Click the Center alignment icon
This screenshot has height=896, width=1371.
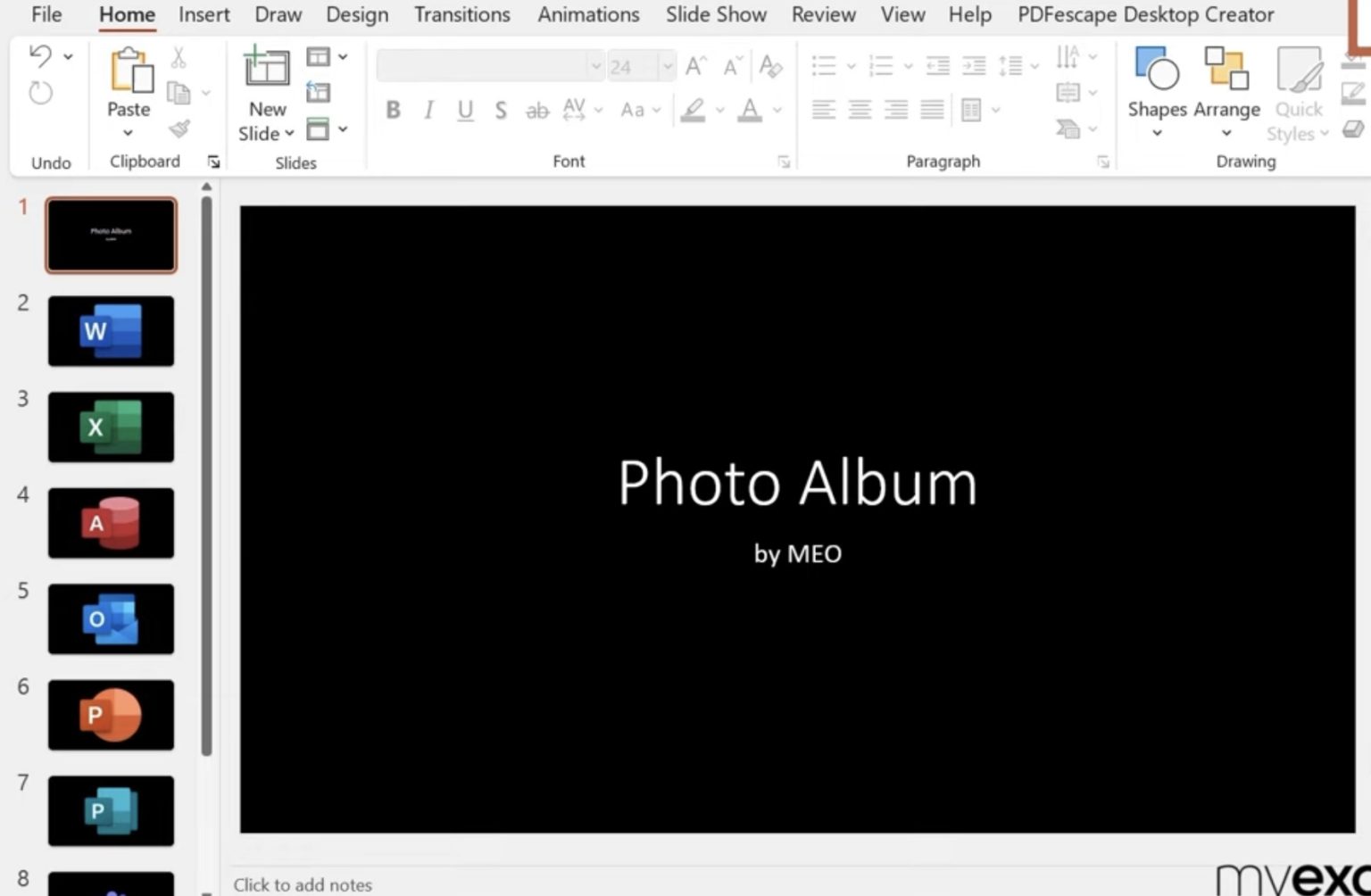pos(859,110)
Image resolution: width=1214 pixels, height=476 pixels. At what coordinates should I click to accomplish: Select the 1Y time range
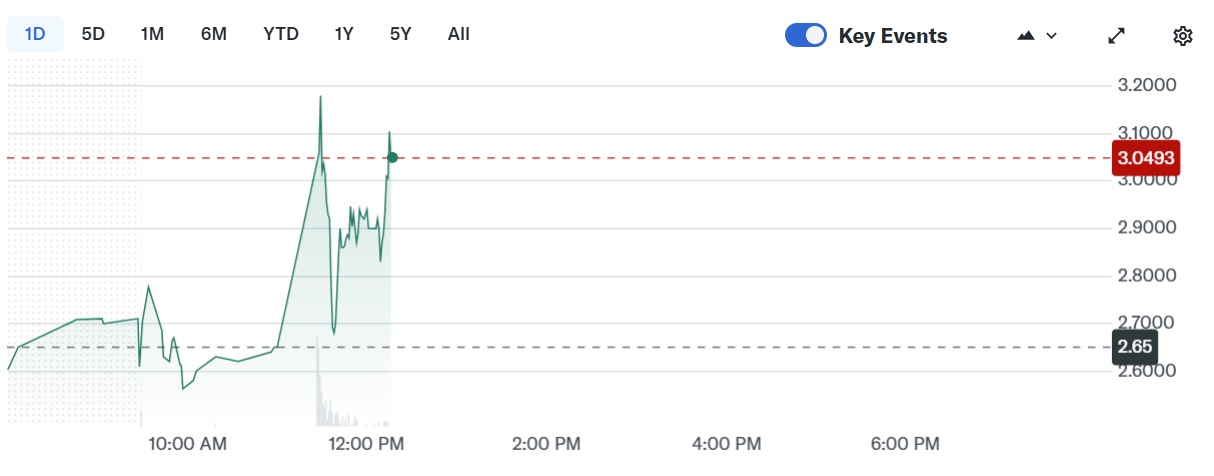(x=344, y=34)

· · · · ·

• _Task instructions_
Output only the lines from the line that contains "This screenshot has height=896, width=1371." through the end of the material, both ends included, and skip every picture.

• _Answer for the task_
This screenshot has height=896, width=1371.
pos(859,110)
Image resolution: width=1214 pixels, height=476 pixels. At what coordinates should I click to accomplish: Select the 1Y time range
(x=344, y=34)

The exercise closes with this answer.